Successo al calor bianco per tutti, anche perché la compagnia di canto e l’esecuzione musicale di orchestra e coro son parse superlative. Benissimo l’Orchestra Filrmonica Italiana ubbidiente al Maestro Aldo Sisillo, che ha scelto di allargare alcuni tempi per lasciar libero sfogo al canto, ma senza perciò far calare la tensione teatrale, anzi insufflando passione e veemenza. Tenuta ottimale anche nella complicata gestione del secondo atto, dove si è apprezzato molto il lavoro del coro, istruito con cura da Stefano Colò compreso quello delle voci bianche, in mano a Paolo Gattolin: non ha prezzo il piccolo “Pavarottino” che ha intonato con tempismo e vigore “Vo’ la tromba e il cavallin” con una perentorietà che non ammette repliche.

Cast assai giovane e ciò, in Bohème, spesso è un rischio, in questo caso un valore aggiunto. Puntuali e sonori i doganieri Paolo Marchini e Stefano Cescatti, notevole il tenore Roberto Carli con i “giocattoli di Parpignol” e ben caratterizzati, oltre che ben cantati, sia il Benoit che l’Arcindoro nell’aspetto e voce del valido basso Gianluca Lentini. Il  24enne basso azerbagiano Mahrran Huseynov è stato un ottimo Colline, dalla voce morbida, mai forzata, e si è giustamente guadagnato un’ovazione dopo la “Vecchia zimarra” cantata con grande sentimento e buon legato. Lo Schaunard del brasiliano Fellipe Oliveira si è apprezzato per la grande verve scenica e nel contesto non ha sfigurato, così come è sembrato un buon elemento, da seguire con attenzione, il bravo Marcello del baritono coreano Carlo Seo. Il soprano milanese Lucrezia Drei, Musetta, parte bene per l’indiscutibile avvenenza e per la disinvoltura in scena. Giustamente ha valorizzato il lavoro del regista e del costumista impadronendosi della scena ogni qual volta vi poneva piede. Musicalmente perfetta, voce ben emessa e timbro penetrante, completano il ritratto di un personaggio che ne è uscito a tutto tondo.

Sugli scudi, però, i due protagonisti che hanno riscosso esplosioni di applaausi a scena aperta dopo le rispettive romanze: Il soprano di Reggio Calabria Maria Teresa Leva tratteggia una Mimì intensa e pure determinata.

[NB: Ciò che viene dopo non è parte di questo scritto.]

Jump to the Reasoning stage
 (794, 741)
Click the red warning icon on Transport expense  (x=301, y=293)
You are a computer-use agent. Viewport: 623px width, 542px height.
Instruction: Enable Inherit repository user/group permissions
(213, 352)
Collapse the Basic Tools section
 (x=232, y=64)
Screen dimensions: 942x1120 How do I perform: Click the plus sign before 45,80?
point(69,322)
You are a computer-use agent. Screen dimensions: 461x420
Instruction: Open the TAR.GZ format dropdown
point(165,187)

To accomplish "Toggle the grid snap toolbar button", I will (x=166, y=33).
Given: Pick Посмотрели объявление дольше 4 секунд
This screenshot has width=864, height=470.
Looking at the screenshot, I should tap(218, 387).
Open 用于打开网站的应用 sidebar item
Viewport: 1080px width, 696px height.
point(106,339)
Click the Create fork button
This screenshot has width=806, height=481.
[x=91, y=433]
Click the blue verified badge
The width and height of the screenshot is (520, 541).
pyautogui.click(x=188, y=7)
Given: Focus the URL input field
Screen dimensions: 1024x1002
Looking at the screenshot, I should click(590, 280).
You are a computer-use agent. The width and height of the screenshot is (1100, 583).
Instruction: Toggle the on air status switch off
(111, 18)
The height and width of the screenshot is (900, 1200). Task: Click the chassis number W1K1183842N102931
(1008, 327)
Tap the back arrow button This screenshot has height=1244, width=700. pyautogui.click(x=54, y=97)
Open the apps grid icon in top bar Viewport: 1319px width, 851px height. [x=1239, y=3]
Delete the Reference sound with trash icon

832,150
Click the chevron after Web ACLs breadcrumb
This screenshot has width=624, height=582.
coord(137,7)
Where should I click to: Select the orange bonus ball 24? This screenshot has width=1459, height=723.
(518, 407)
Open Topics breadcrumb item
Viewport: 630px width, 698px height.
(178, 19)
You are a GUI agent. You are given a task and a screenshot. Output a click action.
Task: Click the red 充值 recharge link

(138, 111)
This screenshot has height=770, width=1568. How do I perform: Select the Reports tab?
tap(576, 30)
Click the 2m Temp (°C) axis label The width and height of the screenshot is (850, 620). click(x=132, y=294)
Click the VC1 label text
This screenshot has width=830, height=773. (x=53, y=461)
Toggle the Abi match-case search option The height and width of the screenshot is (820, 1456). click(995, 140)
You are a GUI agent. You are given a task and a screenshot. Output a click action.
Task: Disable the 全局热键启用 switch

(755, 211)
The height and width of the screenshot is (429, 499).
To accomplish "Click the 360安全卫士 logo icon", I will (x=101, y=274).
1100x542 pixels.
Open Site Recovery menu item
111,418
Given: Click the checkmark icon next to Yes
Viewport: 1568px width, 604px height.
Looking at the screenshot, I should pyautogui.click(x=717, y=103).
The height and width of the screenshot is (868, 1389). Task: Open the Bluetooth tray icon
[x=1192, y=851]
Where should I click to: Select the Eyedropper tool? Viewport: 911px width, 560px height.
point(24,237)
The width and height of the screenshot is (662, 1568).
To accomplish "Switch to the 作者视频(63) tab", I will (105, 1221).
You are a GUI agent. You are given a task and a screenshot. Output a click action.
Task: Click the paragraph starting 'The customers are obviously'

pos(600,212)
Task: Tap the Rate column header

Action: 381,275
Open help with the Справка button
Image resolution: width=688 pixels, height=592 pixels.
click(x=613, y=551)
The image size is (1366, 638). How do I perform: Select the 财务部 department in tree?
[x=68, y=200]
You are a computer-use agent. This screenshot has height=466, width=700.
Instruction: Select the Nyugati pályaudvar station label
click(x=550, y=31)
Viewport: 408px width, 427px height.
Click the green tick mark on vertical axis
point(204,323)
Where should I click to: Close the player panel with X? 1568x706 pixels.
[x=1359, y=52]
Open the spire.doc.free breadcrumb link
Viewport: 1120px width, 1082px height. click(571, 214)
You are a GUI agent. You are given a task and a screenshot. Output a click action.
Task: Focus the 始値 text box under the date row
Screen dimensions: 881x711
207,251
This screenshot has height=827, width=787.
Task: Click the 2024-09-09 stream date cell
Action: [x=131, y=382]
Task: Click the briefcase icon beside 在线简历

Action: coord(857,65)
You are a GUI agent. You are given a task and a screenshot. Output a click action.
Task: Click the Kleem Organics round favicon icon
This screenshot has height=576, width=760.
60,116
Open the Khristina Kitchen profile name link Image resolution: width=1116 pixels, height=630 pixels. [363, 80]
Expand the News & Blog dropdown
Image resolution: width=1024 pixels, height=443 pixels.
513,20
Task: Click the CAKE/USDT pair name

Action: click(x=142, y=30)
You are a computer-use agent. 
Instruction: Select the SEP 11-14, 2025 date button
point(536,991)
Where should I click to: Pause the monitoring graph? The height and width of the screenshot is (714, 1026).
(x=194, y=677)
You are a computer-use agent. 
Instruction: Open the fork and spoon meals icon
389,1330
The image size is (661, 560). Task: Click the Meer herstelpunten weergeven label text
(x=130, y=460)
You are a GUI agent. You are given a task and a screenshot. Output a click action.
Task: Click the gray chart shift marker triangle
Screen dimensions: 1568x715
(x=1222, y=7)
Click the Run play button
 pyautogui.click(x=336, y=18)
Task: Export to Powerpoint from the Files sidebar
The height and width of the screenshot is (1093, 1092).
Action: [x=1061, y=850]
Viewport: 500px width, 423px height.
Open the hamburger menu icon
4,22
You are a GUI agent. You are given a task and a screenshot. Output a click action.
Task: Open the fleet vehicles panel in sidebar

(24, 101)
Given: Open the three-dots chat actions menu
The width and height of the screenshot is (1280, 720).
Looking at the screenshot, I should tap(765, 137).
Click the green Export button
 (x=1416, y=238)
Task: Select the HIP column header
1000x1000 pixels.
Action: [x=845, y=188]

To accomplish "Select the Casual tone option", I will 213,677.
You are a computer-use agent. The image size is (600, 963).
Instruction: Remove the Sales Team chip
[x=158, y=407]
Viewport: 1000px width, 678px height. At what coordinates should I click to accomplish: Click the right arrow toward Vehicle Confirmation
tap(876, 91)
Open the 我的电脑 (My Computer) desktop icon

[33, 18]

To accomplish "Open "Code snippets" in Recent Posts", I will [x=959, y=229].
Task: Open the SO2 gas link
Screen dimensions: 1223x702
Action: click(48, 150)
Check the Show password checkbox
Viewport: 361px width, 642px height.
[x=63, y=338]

La voce dal bel corpo lirico e timbricamente dotata, si piega in piani e pianissimi di rara suggestione e poi si lancia in acuti frementi, densi di una drammaticità inusuale. Commovente nel “Donde lieta uscì” e quindi nel duetto finale con Rodolfo. Questi il tenore sassarese Matteo Desole, appena trentenne. Voce privilegiata, dal timbro schietto, italiano e solare; squillante e brillante in acuto, valga per tutti il Do della “speranza” preso e tenuto spavaldamente. Stupisce poi per l’introspezione del personaggio, che domina alla perfezione sia nei momenti di estroversione con i compagni di avventura e soprattutto sa fraseggiare e trova accenti sinceri d vero innamorato e nei momenti in cui si strugge di gelosia. Finora lo si era ascoltato solo in piccole parti, mi auguro di riascoltarlo presto e mi consolo per lui, e per tutti, con queste nuove voci che fanno ben sperare per il futuro della nostra, bistrattata dai politici, Opera!